FIG. 2 is an explanatory diagram of the front, bottom, and back of the fire detector of FIG.
FIG. 3 is a block diagram of the sensor circuit of FIG.
4 is a block diagram of the heat detection circuit of FIG. 3 having an external thermistor and an internal thermistor.
FIG. 5 is a block diagram of the first embodiment of the present invention realized by the CPU of FIG. 3;
FIG. 6 is an explanatory diagram of a table used for determining a correction coefficient according to the present invention.
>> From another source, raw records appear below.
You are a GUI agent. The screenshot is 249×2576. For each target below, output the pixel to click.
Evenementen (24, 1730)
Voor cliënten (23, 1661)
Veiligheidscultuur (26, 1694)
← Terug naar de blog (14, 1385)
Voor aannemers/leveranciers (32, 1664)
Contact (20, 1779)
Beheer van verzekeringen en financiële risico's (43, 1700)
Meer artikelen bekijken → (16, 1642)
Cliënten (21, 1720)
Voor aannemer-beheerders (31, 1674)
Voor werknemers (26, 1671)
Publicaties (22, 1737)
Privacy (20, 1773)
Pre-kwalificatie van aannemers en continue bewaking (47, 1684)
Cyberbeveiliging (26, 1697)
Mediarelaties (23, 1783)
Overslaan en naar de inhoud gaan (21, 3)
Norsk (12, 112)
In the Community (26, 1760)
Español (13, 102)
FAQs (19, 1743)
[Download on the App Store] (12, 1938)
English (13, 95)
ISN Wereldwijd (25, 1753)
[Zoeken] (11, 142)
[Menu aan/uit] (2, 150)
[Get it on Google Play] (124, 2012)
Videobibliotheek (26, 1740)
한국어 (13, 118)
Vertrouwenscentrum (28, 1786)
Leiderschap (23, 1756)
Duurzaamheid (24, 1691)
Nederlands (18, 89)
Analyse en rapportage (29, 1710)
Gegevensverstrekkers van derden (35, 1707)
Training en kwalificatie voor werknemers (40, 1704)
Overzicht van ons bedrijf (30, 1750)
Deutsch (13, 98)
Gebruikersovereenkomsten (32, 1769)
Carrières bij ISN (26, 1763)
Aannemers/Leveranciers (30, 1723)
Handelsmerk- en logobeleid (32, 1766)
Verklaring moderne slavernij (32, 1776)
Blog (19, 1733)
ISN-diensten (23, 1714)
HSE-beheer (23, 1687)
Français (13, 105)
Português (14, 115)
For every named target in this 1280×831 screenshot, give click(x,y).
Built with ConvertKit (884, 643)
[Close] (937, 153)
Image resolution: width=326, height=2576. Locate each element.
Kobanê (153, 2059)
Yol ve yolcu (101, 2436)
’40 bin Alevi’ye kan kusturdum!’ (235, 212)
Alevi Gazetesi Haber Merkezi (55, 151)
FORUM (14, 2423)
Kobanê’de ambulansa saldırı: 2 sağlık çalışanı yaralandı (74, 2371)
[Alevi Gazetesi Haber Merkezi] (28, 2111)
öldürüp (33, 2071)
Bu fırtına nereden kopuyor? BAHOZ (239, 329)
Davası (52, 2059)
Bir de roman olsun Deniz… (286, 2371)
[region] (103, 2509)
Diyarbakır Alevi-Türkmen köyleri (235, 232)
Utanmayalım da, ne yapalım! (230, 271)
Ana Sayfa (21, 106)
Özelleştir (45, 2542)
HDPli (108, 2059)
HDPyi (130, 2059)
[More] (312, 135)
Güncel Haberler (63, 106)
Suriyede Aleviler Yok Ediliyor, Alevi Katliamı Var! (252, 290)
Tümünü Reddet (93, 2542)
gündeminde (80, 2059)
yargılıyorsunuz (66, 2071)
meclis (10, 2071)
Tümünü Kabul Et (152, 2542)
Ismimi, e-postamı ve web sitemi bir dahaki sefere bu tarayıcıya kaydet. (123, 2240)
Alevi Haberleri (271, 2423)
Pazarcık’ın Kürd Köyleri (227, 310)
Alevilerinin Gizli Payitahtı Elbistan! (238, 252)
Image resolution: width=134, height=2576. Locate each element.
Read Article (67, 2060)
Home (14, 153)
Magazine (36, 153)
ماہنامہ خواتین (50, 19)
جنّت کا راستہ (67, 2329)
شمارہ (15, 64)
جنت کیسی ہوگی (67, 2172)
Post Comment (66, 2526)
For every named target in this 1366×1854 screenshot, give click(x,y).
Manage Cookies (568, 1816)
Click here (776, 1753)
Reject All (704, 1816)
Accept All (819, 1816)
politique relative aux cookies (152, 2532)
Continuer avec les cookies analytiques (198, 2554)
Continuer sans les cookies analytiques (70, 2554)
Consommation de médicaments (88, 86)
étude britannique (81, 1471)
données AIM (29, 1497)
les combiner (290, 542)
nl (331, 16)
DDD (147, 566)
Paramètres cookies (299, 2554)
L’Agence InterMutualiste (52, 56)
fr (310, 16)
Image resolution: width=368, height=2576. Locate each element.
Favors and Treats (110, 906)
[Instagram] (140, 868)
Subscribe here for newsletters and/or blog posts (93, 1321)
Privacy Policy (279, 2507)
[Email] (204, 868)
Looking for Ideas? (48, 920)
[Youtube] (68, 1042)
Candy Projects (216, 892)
7 is an explanatory diagram of an address conversion table and a memory correction coefficient table that realize the correction coefficient table of FIG. 6;
FIG. 8 is a flowchart of the fire detection process in FIG.
FIG. 9 is a block diagram of a second embodiment of the present invention realized by the CPU of FIG. 3;
10 is a block diagram of the heat detection circuit of FIG. 3 having only an external thermistor.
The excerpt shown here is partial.